==== RECORDED INFORMATION

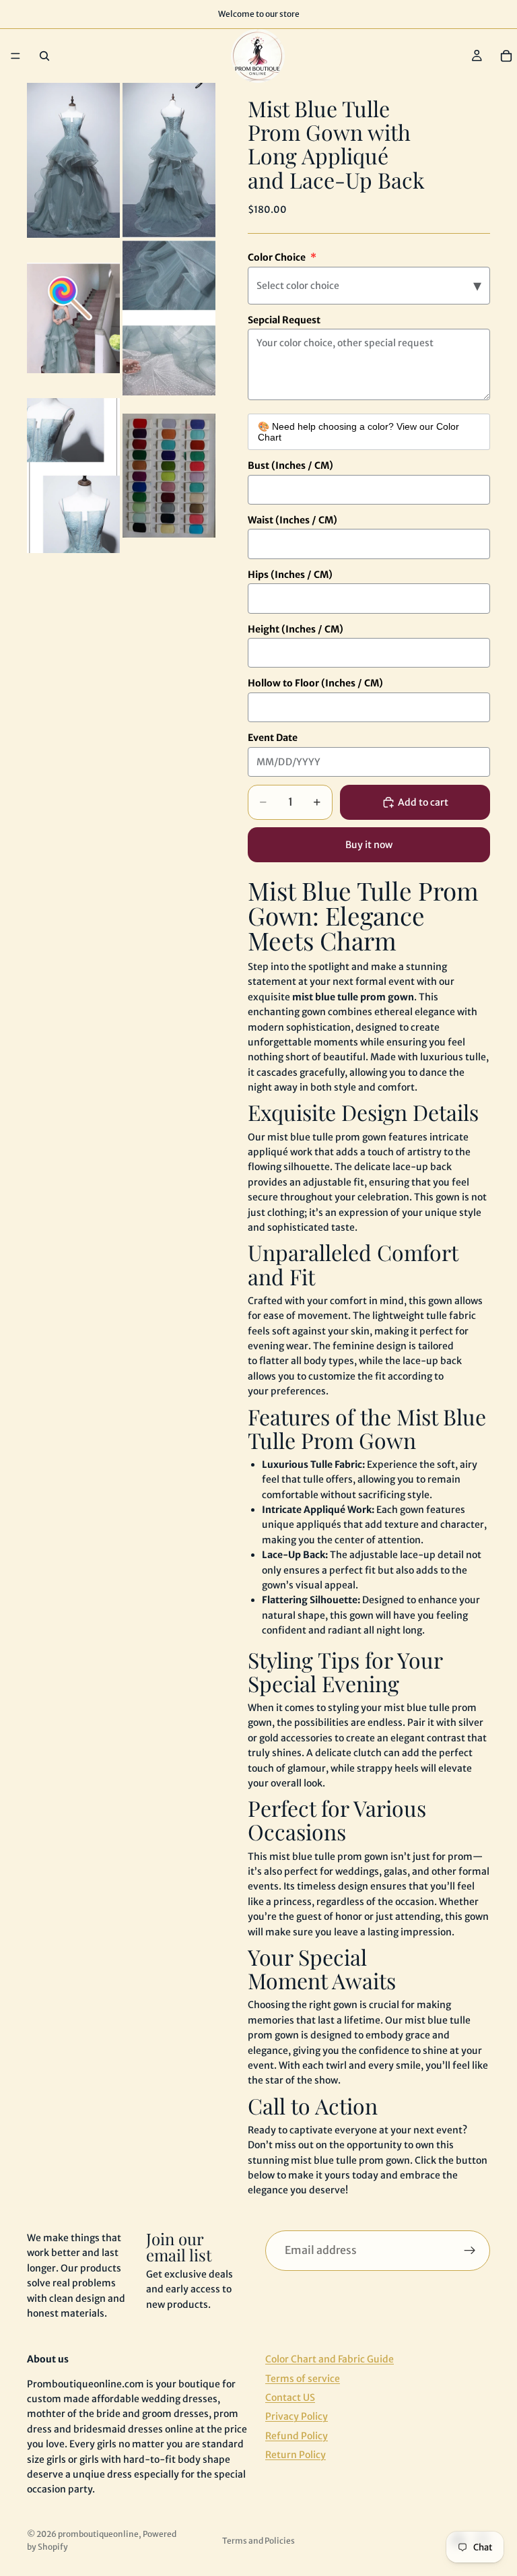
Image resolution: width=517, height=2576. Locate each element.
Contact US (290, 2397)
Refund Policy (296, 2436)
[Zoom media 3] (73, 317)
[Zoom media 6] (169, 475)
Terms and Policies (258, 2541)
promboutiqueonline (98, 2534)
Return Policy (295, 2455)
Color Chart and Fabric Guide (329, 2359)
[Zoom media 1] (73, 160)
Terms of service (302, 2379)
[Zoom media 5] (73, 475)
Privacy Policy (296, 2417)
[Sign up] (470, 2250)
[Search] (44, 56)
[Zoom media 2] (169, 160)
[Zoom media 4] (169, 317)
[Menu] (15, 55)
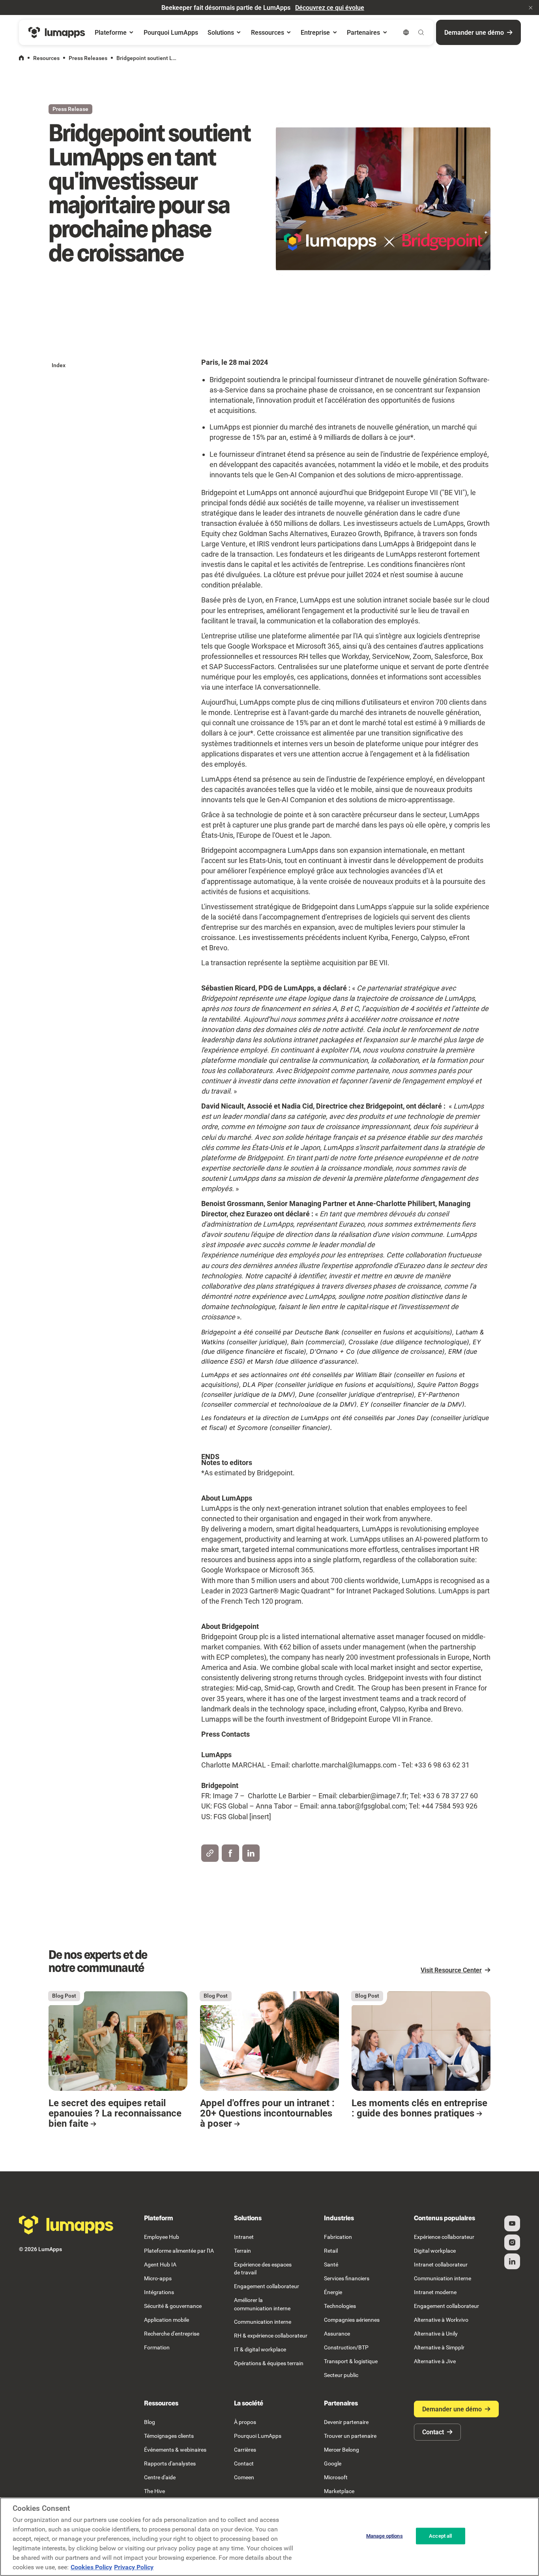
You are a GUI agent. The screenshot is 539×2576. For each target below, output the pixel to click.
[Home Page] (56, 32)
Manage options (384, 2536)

========

● AIM OF THE TASK:
With the images excluded, reproduce the data above precisely as written.

● YOUR SOLUTION:
Image resolution: width=517, height=2576. Locate each element.
Contact US (290, 2397)
Refund Policy (296, 2436)
[Zoom media 3] (73, 317)
[Zoom media 6] (169, 475)
Terms and Policies (258, 2541)
promboutiqueonline (98, 2534)
Return Policy (295, 2455)
Color Chart and Fabric Guide (329, 2359)
[Zoom media 1] (73, 160)
Terms of service (302, 2379)
[Zoom media 5] (73, 475)
Privacy Policy (296, 2417)
[Sign up] (470, 2250)
[Search] (44, 56)
[Zoom media 2] (169, 160)
[Zoom media 4] (169, 317)
[Menu] (15, 55)
You are a GUI agent. The screenshot is 539×2576. For each target below, output the pixel to click.
[Home Page] (56, 32)
Manage options (384, 2536)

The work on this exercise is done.